Ho già risposto in altra sede a questa domanda, grazie agli investimenti passati della FISE (soprattutto nel corso del mandato Croce) un gruppo di giovani è arrivato a competere fino ai Grand Prix, ma l’handicap italiano si chiama “cavalli”, e sponsor. Quando penso a Valentina che compete, ad esempio, contro Gal e Minderhoud, sponsorizzati nell’ordine di diversi (tanti!!!!) milioni di euro dal Sig. Glock ed un allevamento che produce cavalli eccezionali in modo incredibile, penso ad un miracolo. In Italia nessuno spenderebbe un milione di Euro per comprare un cavallo competitivo e noi, ad esempio, abbiamo come unica strada quella di mettere in lavoro cavalli con tutti i se ed i ma del caso (Salute, temperamento, andature, etc.)

– Una domanda da tecnico. Quanto margine di miglioramento ha ancora Valentina?

Valentina ha enormi margini di miglioramento poi sarebbe bello, un giorno, poterla veder montare un Valegro o un Desperados. Questo è uno sport come la Formula 1. Occorrono macchina e pilota !!

– Fammi tre nomi di coloro che, oggi, a livello mondiale, sono secondo te al vertice della disciplina, indipendentemente dai risultati.

Hubertus Schmidt, Isabell Werth e Steffen Peters.

– L’allevamento Italiano potrebbe supportare il movimento con soggetti costituzionalmente atti ad intraprendere questa disciplina?

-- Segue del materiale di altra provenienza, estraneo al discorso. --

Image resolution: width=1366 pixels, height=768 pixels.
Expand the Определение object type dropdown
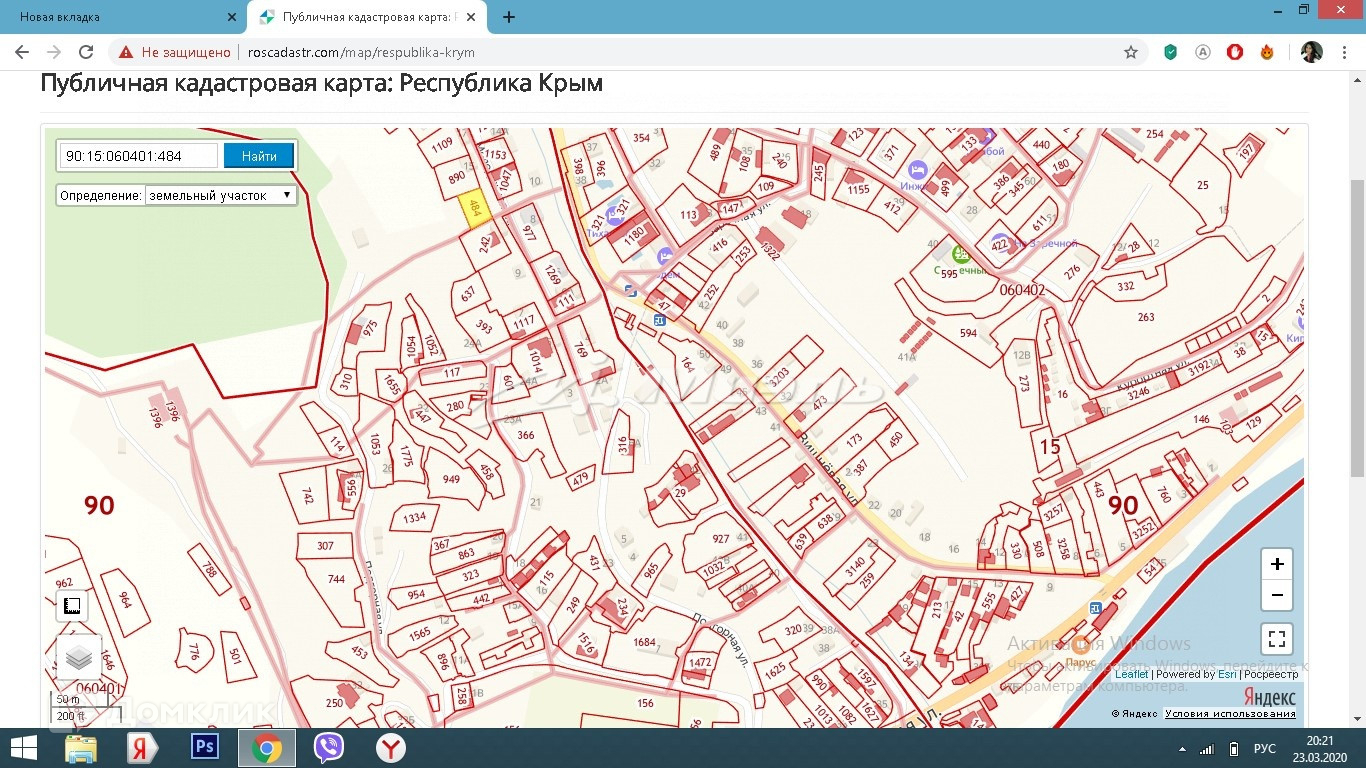coord(220,196)
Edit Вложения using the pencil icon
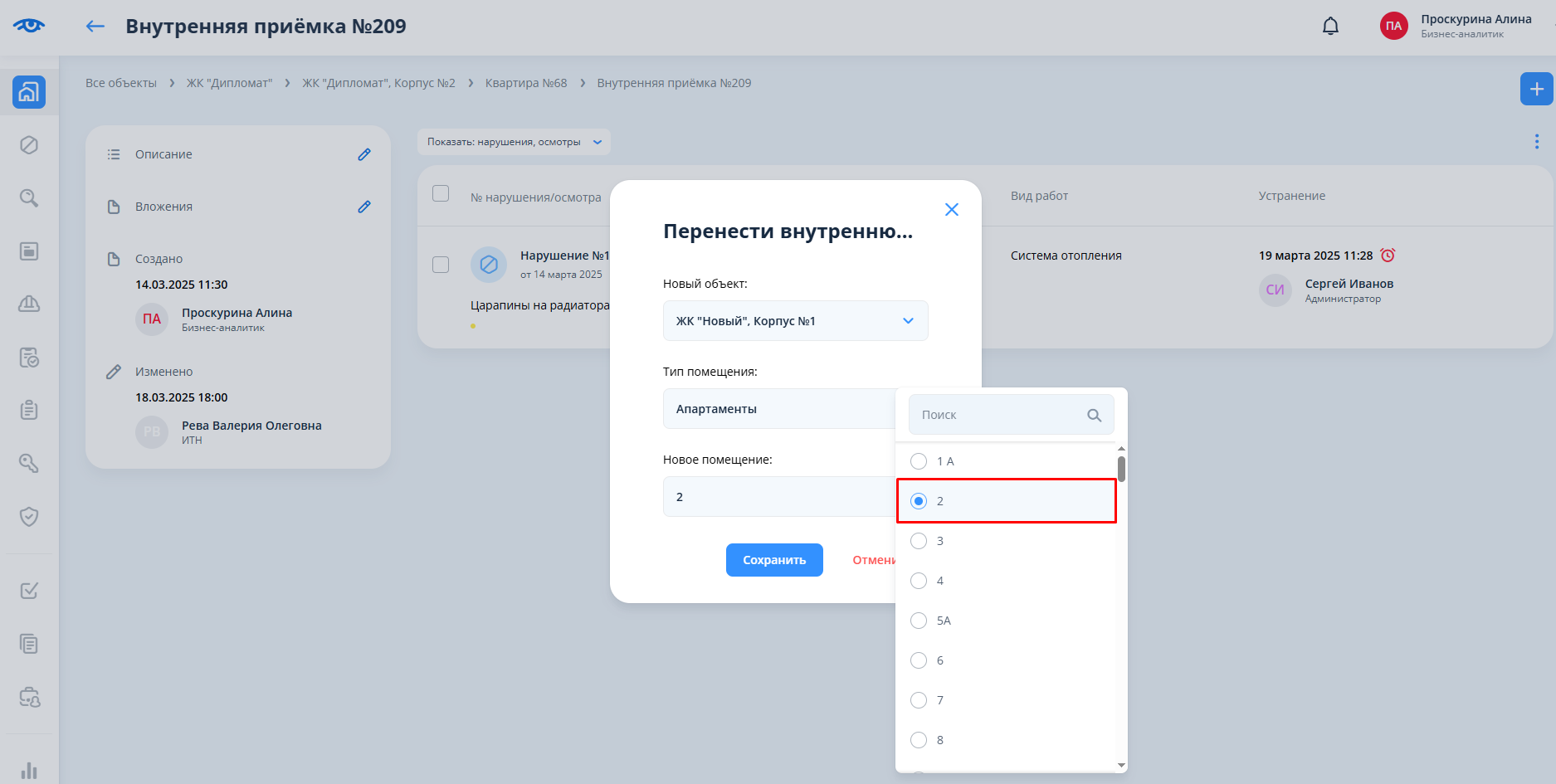1556x784 pixels. tap(363, 207)
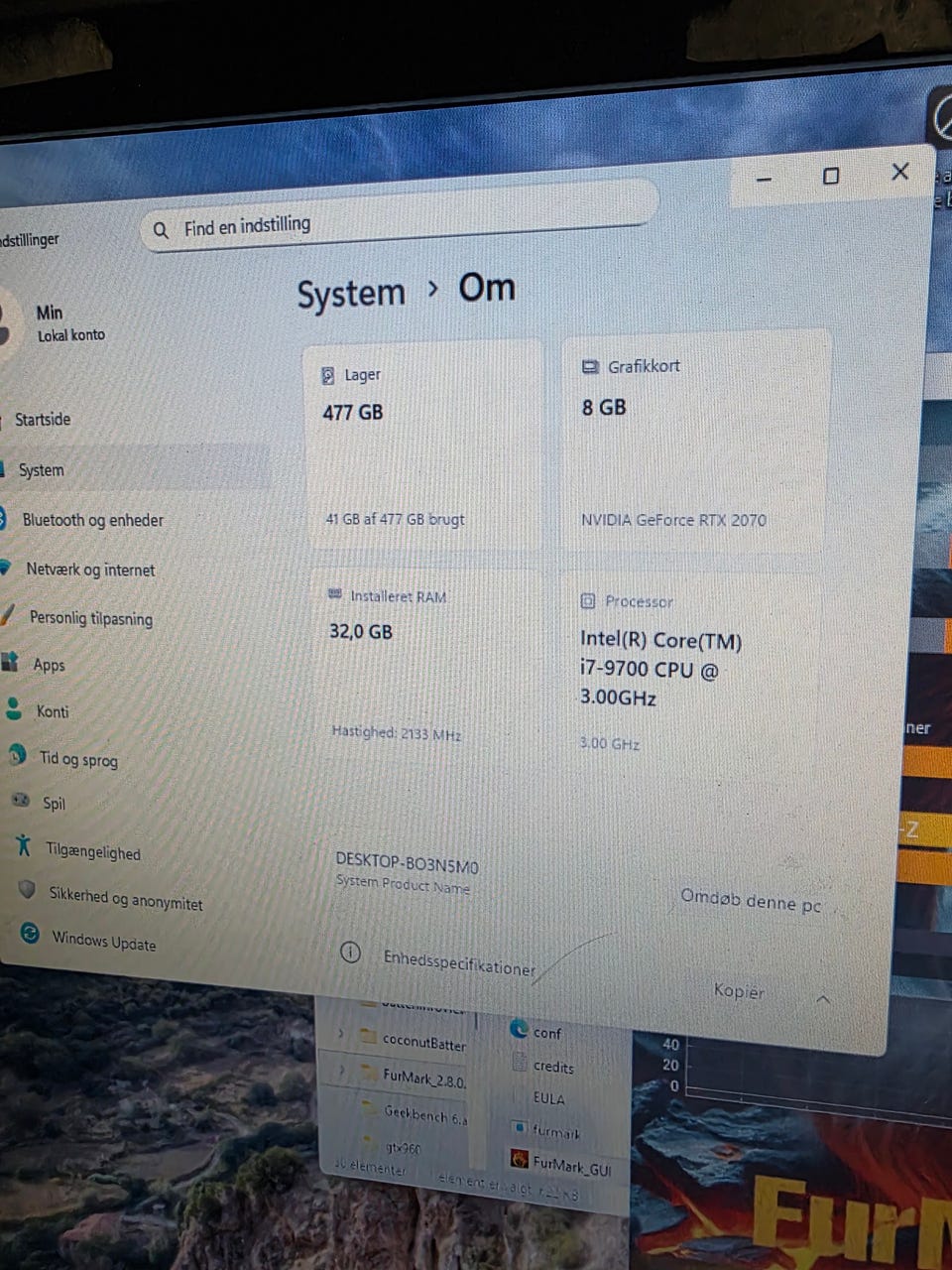Click the Kopier button

tap(739, 990)
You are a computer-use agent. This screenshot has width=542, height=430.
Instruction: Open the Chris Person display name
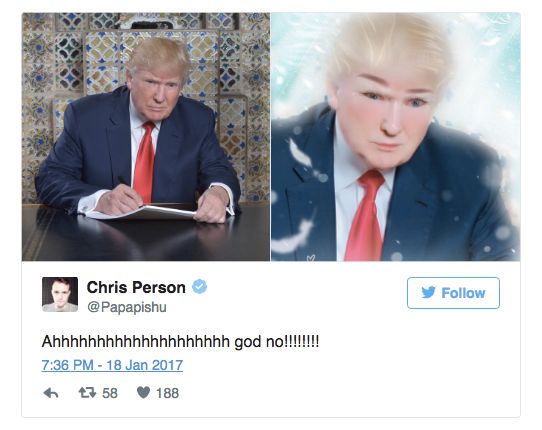136,287
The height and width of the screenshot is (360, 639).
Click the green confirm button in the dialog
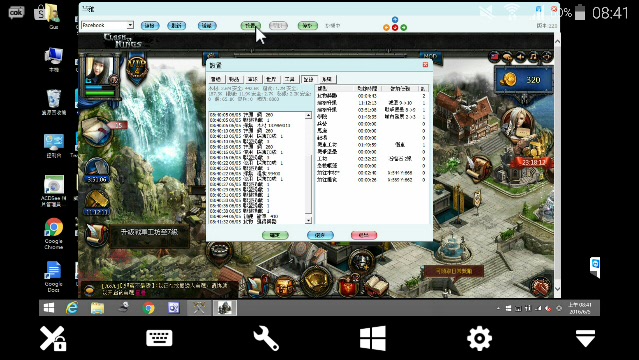pyautogui.click(x=275, y=235)
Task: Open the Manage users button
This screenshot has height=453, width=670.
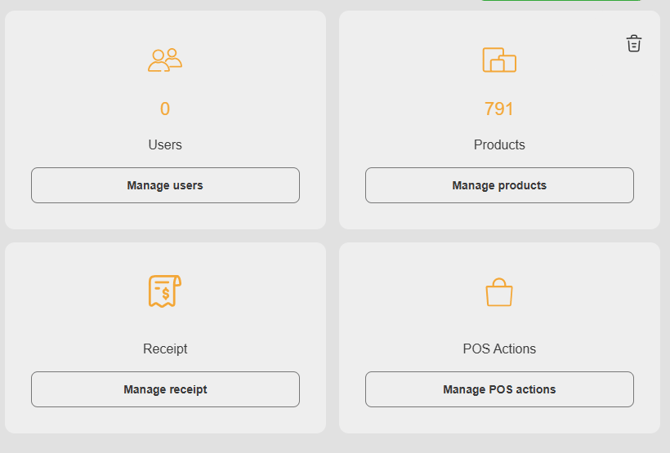Action: [165, 185]
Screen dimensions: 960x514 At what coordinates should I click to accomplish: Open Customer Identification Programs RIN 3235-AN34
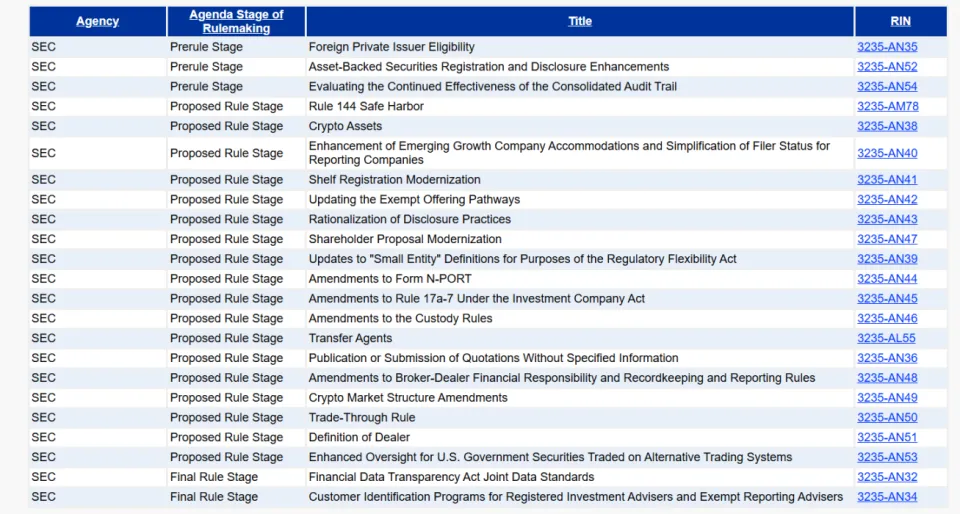click(887, 497)

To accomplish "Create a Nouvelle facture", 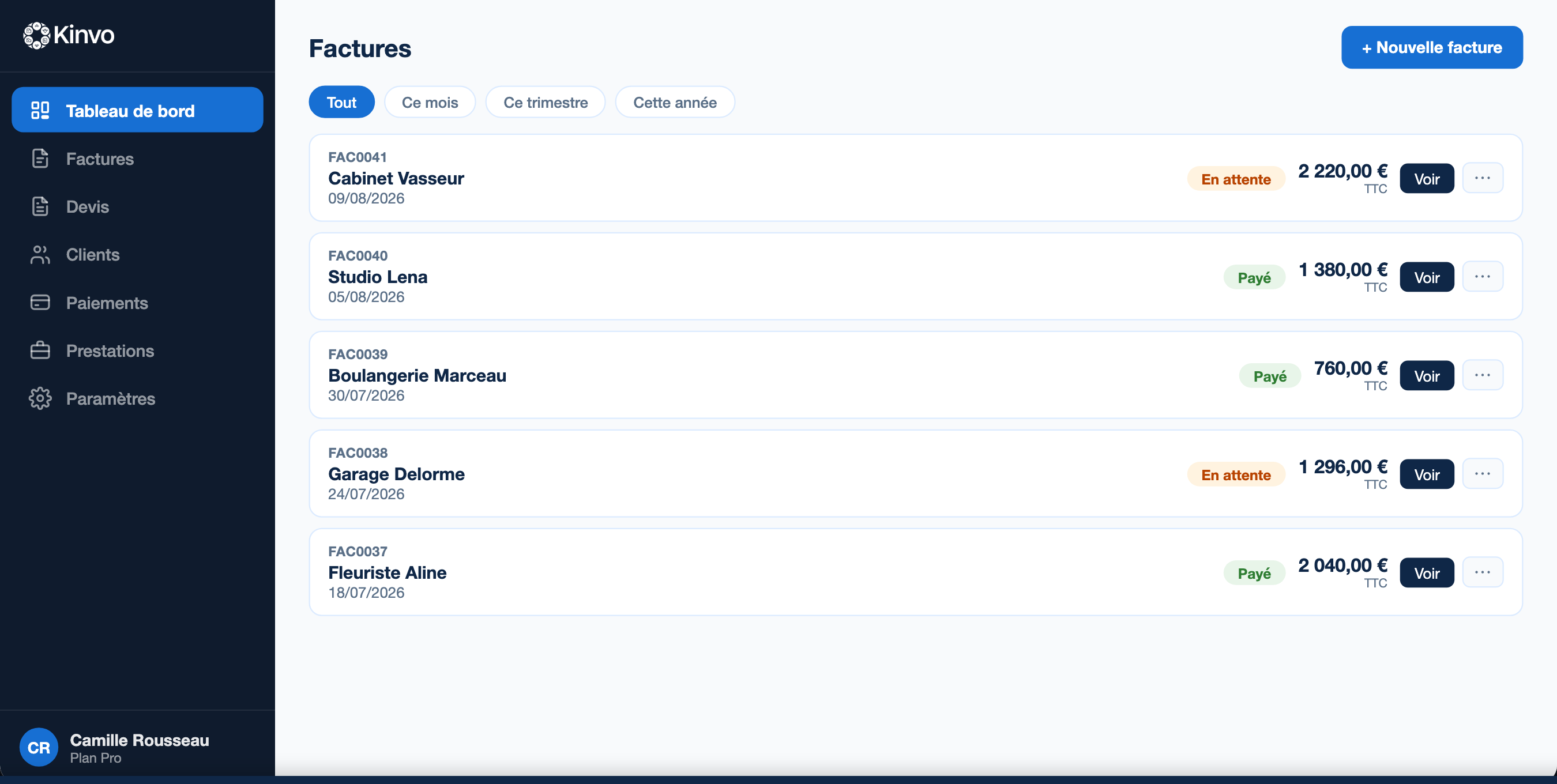I will pyautogui.click(x=1431, y=47).
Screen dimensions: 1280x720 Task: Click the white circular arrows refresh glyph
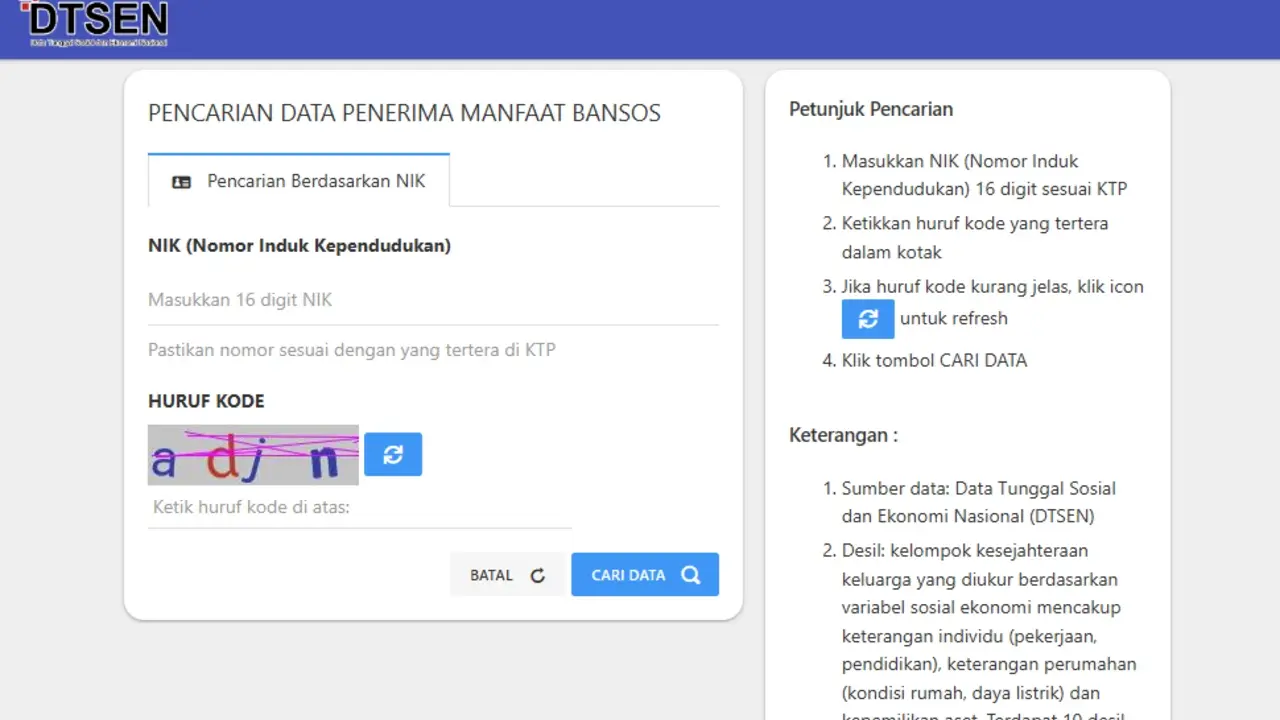coord(393,454)

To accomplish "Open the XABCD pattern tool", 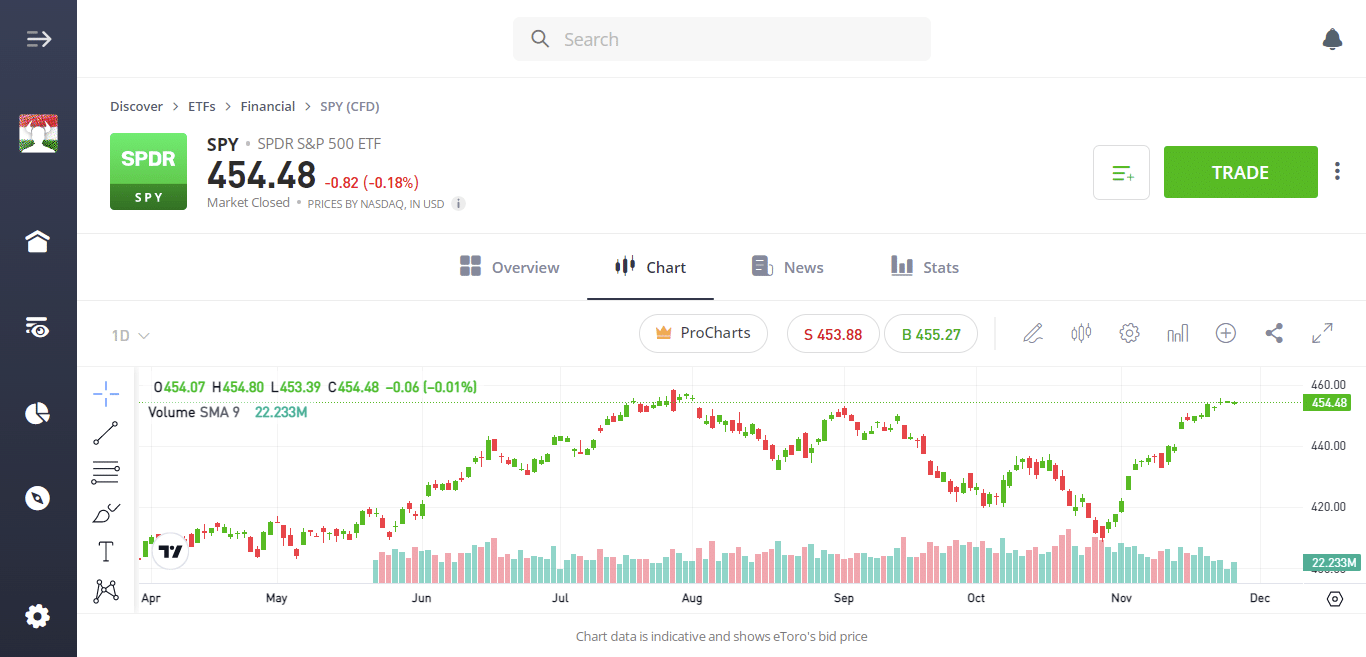I will point(106,590).
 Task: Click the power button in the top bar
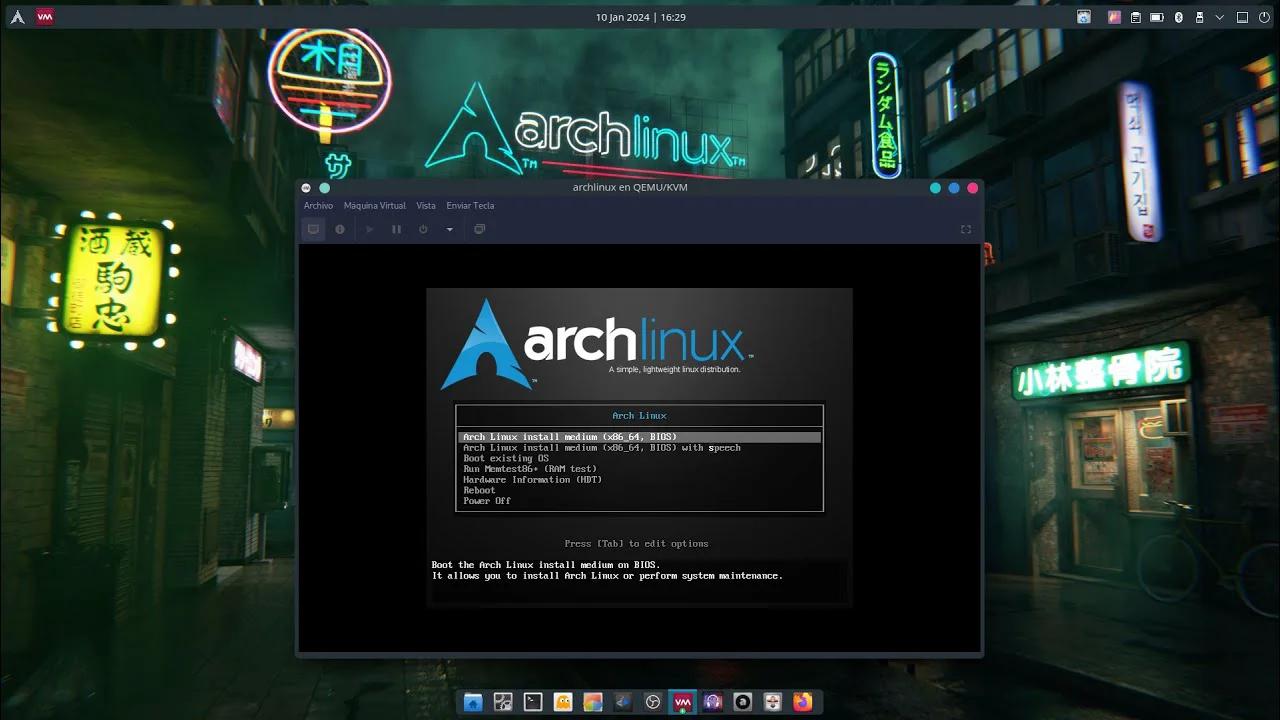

In Italia abbiamo qualche allevatore che ci sta provando seriamente, come Boglioni per il Castegno e Riccardo Volpi per Fonte Abeti. Speriamo che altri seguano questa buona strada intrapresa.

– Cosa farà Enzo Truppa nei prossimi dieci anni?

Il commercialista, il papà, il tecnico ed il giudice di dressage.

– Un messaggio da rivolgere a tutti i giovani che volessero avvicinarsi al nostro sport.

Il cavallo non è un mezzo, è un amico. Trattatelo sempre da amico e vi ripagherà ampiamente.

Grazie Enzo, per aver trovato il tempo, tra i tuoi mille impegni, di parlare un po’ con noi. In bocca al lupo per tutto e magari, perché no, un giorno potremmo anche rivederti in rettangolo, a cavallo.